◆ WHAT TO DO
Output every line of the listing as it stands.
DATA SUPPLIED: Begin
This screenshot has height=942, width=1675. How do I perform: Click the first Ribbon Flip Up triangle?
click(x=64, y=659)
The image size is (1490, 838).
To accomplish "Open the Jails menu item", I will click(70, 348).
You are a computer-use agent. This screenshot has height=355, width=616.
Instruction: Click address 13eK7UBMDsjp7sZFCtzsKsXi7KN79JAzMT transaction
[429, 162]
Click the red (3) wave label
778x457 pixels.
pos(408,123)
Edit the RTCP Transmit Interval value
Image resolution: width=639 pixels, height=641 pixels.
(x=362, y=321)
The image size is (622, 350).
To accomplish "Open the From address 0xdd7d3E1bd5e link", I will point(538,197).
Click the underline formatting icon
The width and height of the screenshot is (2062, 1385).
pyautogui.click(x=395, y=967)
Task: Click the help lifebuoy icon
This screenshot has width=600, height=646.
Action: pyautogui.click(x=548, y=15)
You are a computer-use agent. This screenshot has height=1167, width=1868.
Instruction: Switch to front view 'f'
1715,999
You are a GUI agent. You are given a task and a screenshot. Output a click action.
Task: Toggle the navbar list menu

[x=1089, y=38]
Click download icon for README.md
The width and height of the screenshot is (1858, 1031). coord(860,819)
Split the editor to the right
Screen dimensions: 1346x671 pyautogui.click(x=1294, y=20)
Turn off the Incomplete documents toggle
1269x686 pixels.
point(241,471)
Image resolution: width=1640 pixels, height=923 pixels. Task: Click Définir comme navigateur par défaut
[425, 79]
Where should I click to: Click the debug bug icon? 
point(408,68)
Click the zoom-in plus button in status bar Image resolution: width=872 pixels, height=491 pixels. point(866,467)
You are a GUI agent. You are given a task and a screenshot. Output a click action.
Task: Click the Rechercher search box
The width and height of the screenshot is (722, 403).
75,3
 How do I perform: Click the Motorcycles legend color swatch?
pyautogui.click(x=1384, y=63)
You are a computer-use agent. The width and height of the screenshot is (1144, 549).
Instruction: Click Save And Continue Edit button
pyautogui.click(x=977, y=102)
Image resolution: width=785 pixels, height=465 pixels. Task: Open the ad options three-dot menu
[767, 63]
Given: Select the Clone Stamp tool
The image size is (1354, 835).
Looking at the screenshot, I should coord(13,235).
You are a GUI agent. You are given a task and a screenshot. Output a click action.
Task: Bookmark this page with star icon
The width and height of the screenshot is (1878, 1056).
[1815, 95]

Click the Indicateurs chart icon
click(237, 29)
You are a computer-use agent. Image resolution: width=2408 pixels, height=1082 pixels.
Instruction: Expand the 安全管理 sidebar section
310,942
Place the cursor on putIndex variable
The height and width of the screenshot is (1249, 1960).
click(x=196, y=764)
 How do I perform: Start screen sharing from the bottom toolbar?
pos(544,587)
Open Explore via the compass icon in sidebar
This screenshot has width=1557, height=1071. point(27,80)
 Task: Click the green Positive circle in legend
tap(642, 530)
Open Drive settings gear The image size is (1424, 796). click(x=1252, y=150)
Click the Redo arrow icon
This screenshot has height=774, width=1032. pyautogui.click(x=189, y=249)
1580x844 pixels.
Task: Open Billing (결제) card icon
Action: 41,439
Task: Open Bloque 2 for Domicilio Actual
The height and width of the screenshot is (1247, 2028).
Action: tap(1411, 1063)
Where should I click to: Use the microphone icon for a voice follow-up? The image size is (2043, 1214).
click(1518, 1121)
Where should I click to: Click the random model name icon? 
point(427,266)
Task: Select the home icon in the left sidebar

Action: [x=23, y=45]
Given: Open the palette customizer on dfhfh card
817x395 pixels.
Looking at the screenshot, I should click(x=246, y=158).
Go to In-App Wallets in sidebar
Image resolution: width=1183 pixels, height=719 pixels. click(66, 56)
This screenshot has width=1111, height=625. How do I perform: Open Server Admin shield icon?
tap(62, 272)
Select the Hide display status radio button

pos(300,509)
DATA SUPPLIED: End
◆ FINISHED EXERCISE
This screenshot has height=942, width=1675. How do I perform: Click the first Ribbon Flip Up triangle?
click(x=64, y=659)
The image size is (1490, 838).
To accomplish "Open the Jails menu item", I will click(70, 348).
You are a computer-use agent. This screenshot has height=355, width=616.
Instruction: Click address 13eK7UBMDsjp7sZFCtzsKsXi7KN79JAzMT transaction
[429, 162]
Click the red (3) wave label
778x457 pixels.
pos(408,123)
Edit the RTCP Transmit Interval value
Image resolution: width=639 pixels, height=641 pixels.
(x=362, y=321)
The image size is (622, 350).
To accomplish "Open the From address 0xdd7d3E1bd5e link", I will point(538,197).
Click the underline formatting icon
The width and height of the screenshot is (2062, 1385).
pyautogui.click(x=395, y=967)
Task: Click the help lifebuoy icon
This screenshot has width=600, height=646.
Action: pyautogui.click(x=548, y=15)
You are a computer-use agent. This screenshot has height=1167, width=1868.
Instruction: Switch to front view 'f'
1715,999
You are a GUI agent. You are given a task and a screenshot. Output a click action.
Task: Toggle the navbar list menu

[x=1089, y=38]
Click download icon for README.md
The width and height of the screenshot is (1858, 1031). coord(860,819)
Split the editor to the right
Screen dimensions: 1346x671 pyautogui.click(x=1294, y=20)
Turn off the Incomplete documents toggle
1269x686 pixels.
point(241,471)
Image resolution: width=1640 pixels, height=923 pixels. Task: Click Définir comme navigateur par défaut
[425, 79]
Where should I click to: Click the debug bug icon? 
point(408,68)
Click the zoom-in plus button in status bar Image resolution: width=872 pixels, height=491 pixels. point(866,467)
You are a GUI agent. You are given a task and a screenshot. Output a click action.
Task: Click the Rechercher search box
The width and height of the screenshot is (722, 403).
75,3
 How do I perform: Click the Motorcycles legend color swatch?
pyautogui.click(x=1384, y=63)
You are a computer-use agent. The width and height of the screenshot is (1144, 549).
Instruction: Click Save And Continue Edit button
pyautogui.click(x=977, y=102)
Image resolution: width=785 pixels, height=465 pixels. Task: Open the ad options three-dot menu
[767, 63]
Given: Select the Clone Stamp tool
The image size is (1354, 835).
Looking at the screenshot, I should coord(13,235).
You are a GUI agent. You are given a task and a screenshot. Output a click action.
Task: Bookmark this page with star icon
The width and height of the screenshot is (1878, 1056).
[1815, 95]

Click the Indicateurs chart icon
click(237, 29)
You are a computer-use agent. Image resolution: width=2408 pixels, height=1082 pixels.
Instruction: Expand the 安全管理 sidebar section
310,942
Place the cursor on putIndex variable
The height and width of the screenshot is (1249, 1960).
click(x=196, y=764)
 How do I perform: Start screen sharing from the bottom toolbar?
pos(544,587)
Open Explore via the compass icon in sidebar
This screenshot has width=1557, height=1071. point(27,80)
 Task: Click the green Positive circle in legend
tap(642, 530)
Open Drive settings gear The image size is (1424, 796). click(x=1252, y=150)
Click the Redo arrow icon
This screenshot has height=774, width=1032. pyautogui.click(x=189, y=249)
1580x844 pixels.
Task: Open Billing (결제) card icon
Action: 41,439
Task: Open Bloque 2 for Domicilio Actual
The height and width of the screenshot is (1247, 2028).
Action: tap(1411, 1063)
Where should I click to: Use the microphone icon for a voice follow-up? The image size is (2043, 1214).
click(1518, 1121)
Where should I click to: Click the random model name icon? 
point(427,266)
Task: Select the home icon in the left sidebar

Action: [x=23, y=45]
Given: Open the palette customizer on dfhfh card
817x395 pixels.
Looking at the screenshot, I should click(x=246, y=158).
Go to In-App Wallets in sidebar
Image resolution: width=1183 pixels, height=719 pixels. click(66, 56)
This screenshot has width=1111, height=625. How do I perform: Open Server Admin shield icon?
tap(62, 272)
Select the Hide display status radio button

pos(300,509)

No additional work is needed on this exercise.